Inhibition of platelet-activating factor synthesis in human neutrophils and platelets by propionyl- l-carnitine

Abstract

Propionyl- l-carnitine (PrC) has been shown to exert beneficial effects in the treatment of myocardial and peripheral ischemia in man. These conditions are associated with the activation of circulating neutrophils and platelets. To determine whether PrC could affect the synthesis of lipid mediators known to influence neutrophil and platelet functions, we explored the effects of PrC on the synthesis of platelet-activating factor (PAF) and arachidonic acid (AA) metabolites. Preincubation (90 min) of human neutrophils with PrC (0.1–100 μM) inhibited the synthesis of PAF and of a PAF analog (1-alkyl-1′enyl-2-acetyl- sn-glycero-3-phosphoethanolamine: AEGPE) induced in vitro by the calcium ionophore A23187. In contrast, concentrations of PrC up to 100 μM did not influence the uptake of exogenous AA or the A23187-induced release of AA and eicosanoids from neutrophils in vitro.
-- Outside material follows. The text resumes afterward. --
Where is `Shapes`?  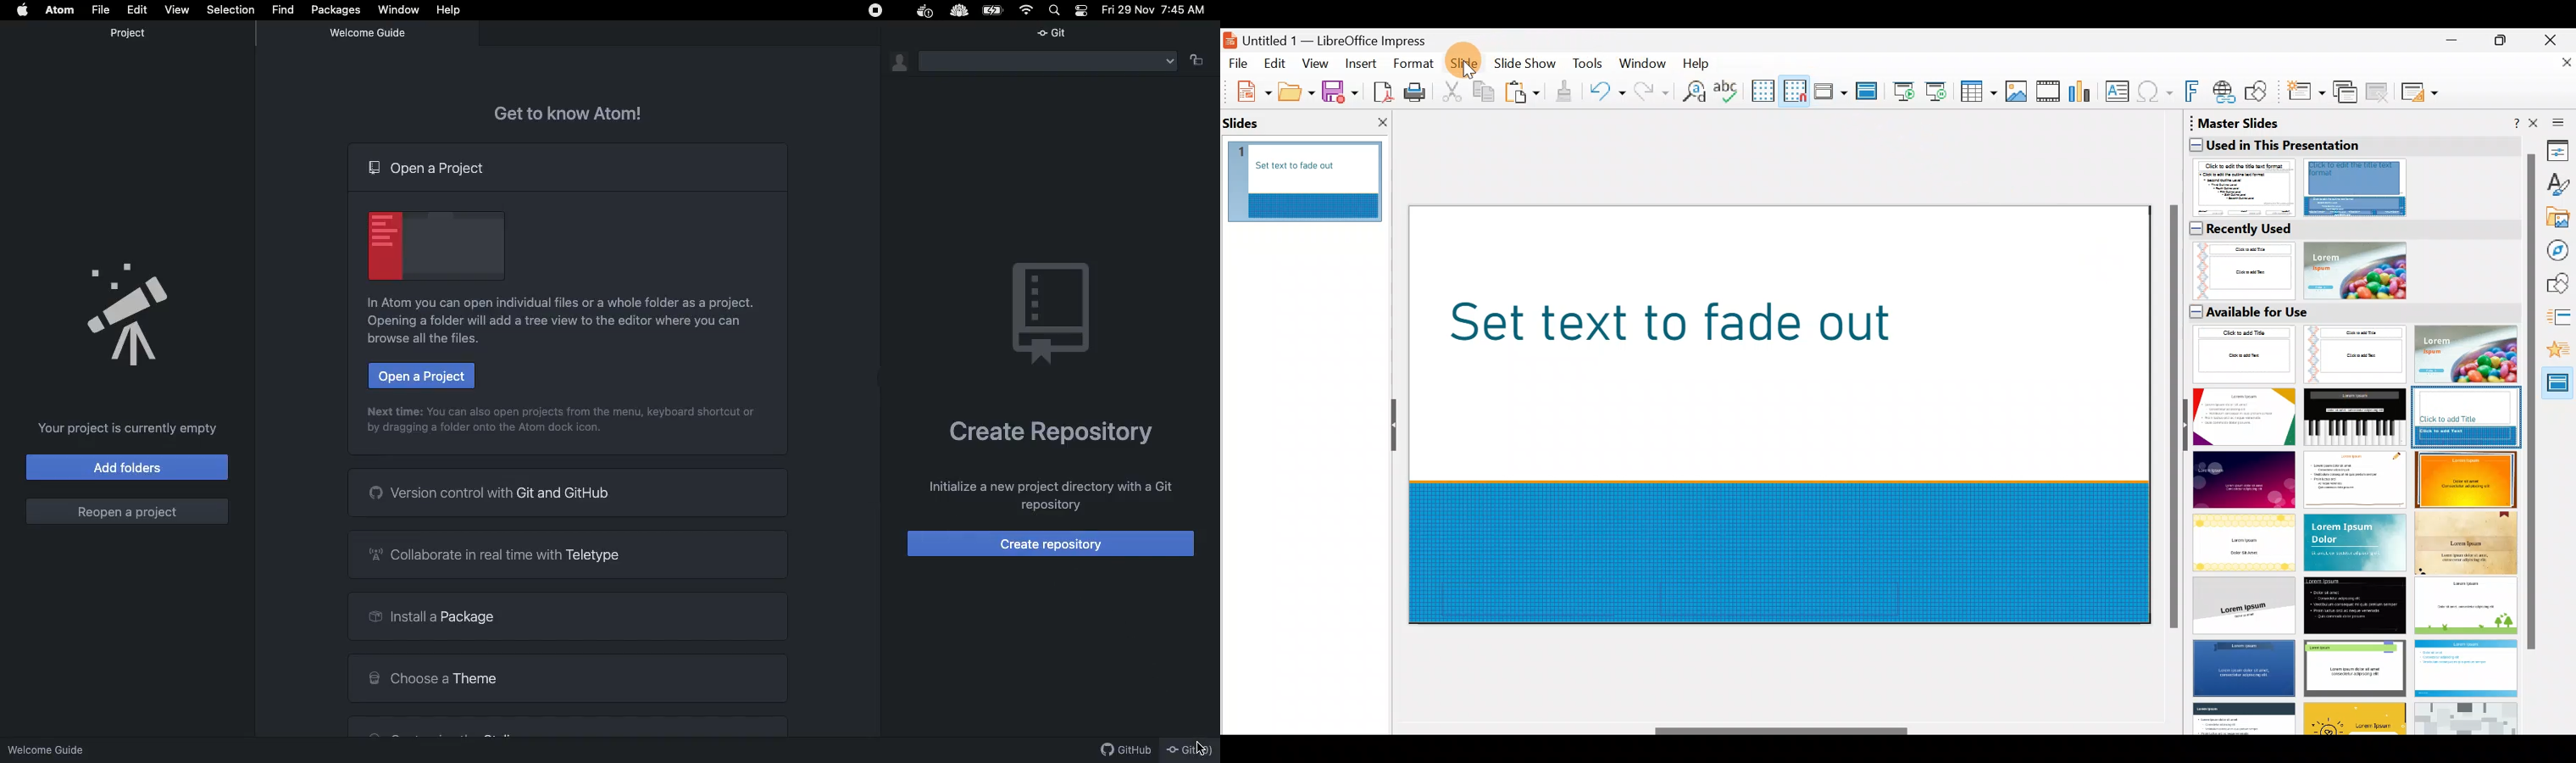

PrC (1 μM) also inhibited PAF synthesis from human platelets stimulated in vitro with thrombin, but had no effect on thrombin-induced aggregation. Oral administration of PrC (2 g/day for two weeks) to five normal volunteers resulted in a significant inhibition of PAF and AEGPE synthesis by neutrophils stimulated with A23187 ex vivo, with no effect on AA or eicosanoid release. These data indicate that PrC selectively inhibits in vitro and ex vivo PAF synthesis from human neutrophils and platelets without influencing AA metabolism or eicosanoid release. This effect of PrC might represent an additional mechanism by which this molecule can exert protective effects in tissue ischemia and in other inflammatory diseases associated with neutrophil and platelet activation.